* PAGE EXTRACT *
▶

New Auto-Run Registry Key
Figure 7. New Auto-Run Registry Key
Using LogRhythm registry monitoring, native OS auditing or third-party endpoint agents, you can now monitor new registry keys using another powerful feature of AI Engine—a Whitelist Rule Block.
The Whitelist Rule Block can either dynamically learn the normal registry configurations or be provided with a user-defined configuration. In this particular case, if you see new registry keys being created in commonly known locations that are used by ransomware, you’ll detect it.
New Process Excessive File Access
Figure 8. New Process Excessive File Access
Again, using a combination of either LogRhythm endpoint monitoring, native OS auditing or third-party agents, you can detect a never-before-seen process running on an endpoint. You can then keep track of that and detect it if it accesses excessive numbers (1,000s) of files in a short space of time.
This process also uses powerful functionality of the AI Engine. Using a baseline list of known good processes, a threshold rule block to detect excessive file access, and then again using the Loopback feature to connect the dots for these two sets of activities occurring together. In addition, there is also a SmartResponse associated with this alarm that has successfully run—more on that in a second.
Figure 9. AI Engine-Generated Events
There are two individual AI Engine-generated events that drive the above AI Engine rule. The first looks for the never-before-seen process, 7zbcda.exe, a randomly named process (as often is the case with ransomware).
Figure 10. Inspector Panel for the 7zbcda.exe Randomly Named Process
And remember the SmartResponse that was linked to the alarm? Here you can see that LogRhythm successfully terminated that process automatically—not only detecting, but also responding to abnormal activity.
Figure 11: Confirmation of SmartResponse Killing the Process
By drilling down into the original ransomware alarm, the high RBP compound alarm, you can see the results via the WebUI drilldown and visually validate all the above activities have taken place, understand the source and impacted hosts and the user (Charles Lindberg).
Figure 12. Top Common Events
For each of the AI Engine events generated as part of the detecting ransomware behaviors you set up, you can inspect the LogRhythm Gridview to see the related metadata and quickly drill down to bring up the associated raw logs for each event.

◀

* TASK DESCRIPTION *
Continue the text on detecting ransomware with LogRhythm's AI Engine, starting after its last sentence.

* COLLECTED MATERIAL *
▶

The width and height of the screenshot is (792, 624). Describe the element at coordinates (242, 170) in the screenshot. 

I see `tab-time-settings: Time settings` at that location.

◀

* RESPONSE TO THIS TASK *
Figure 13. Gridview of Metadata
For example, you can seamlessly drill down into each and all of these events, annotating and updating your Case Management as you go. Here are further examples of how quickly you can drill down to this information:
Figure 14. Quickly Visualize the Number of Files Accessed on the Impacted Host
You can quickly visualize the number of files accessed on the impacted host. In this case, in just a few seconds, over 2,600 files were accessed before the LogRhythm SmartResponse automatically terminated the process.
Figure 15. Threat Alarm and Underlying SmartFlow
You can also drill down into the Threat Alarm and see the underlying SmartFlow generated by the LogRhythm NetMon—even downloading the PCAP that includes the full contents of the conversation. And this leads back to your original alarm: Ransomware Behavior.
Figure 16. Original SmartResponse Alarm
Figure 17. Lockdown and Quarantine Action
This AI Engine Alarm also had a SmartResponse associated with it—LogRhythm Labs’ PS Recon and Endpoint Lockdown. This provides the ability for you to take a forensic capture of a host and isolate it from the network.
Automatic Detection and Response to Ransomware Simplified
While this is just scratching the surface of what you can do with LogRhythm in the fight against ransomware, you can see how you’ve not only detected ransomware behavior, but you’ve also automatically responded to it—all which is neatly documented in your evidence in Case Management.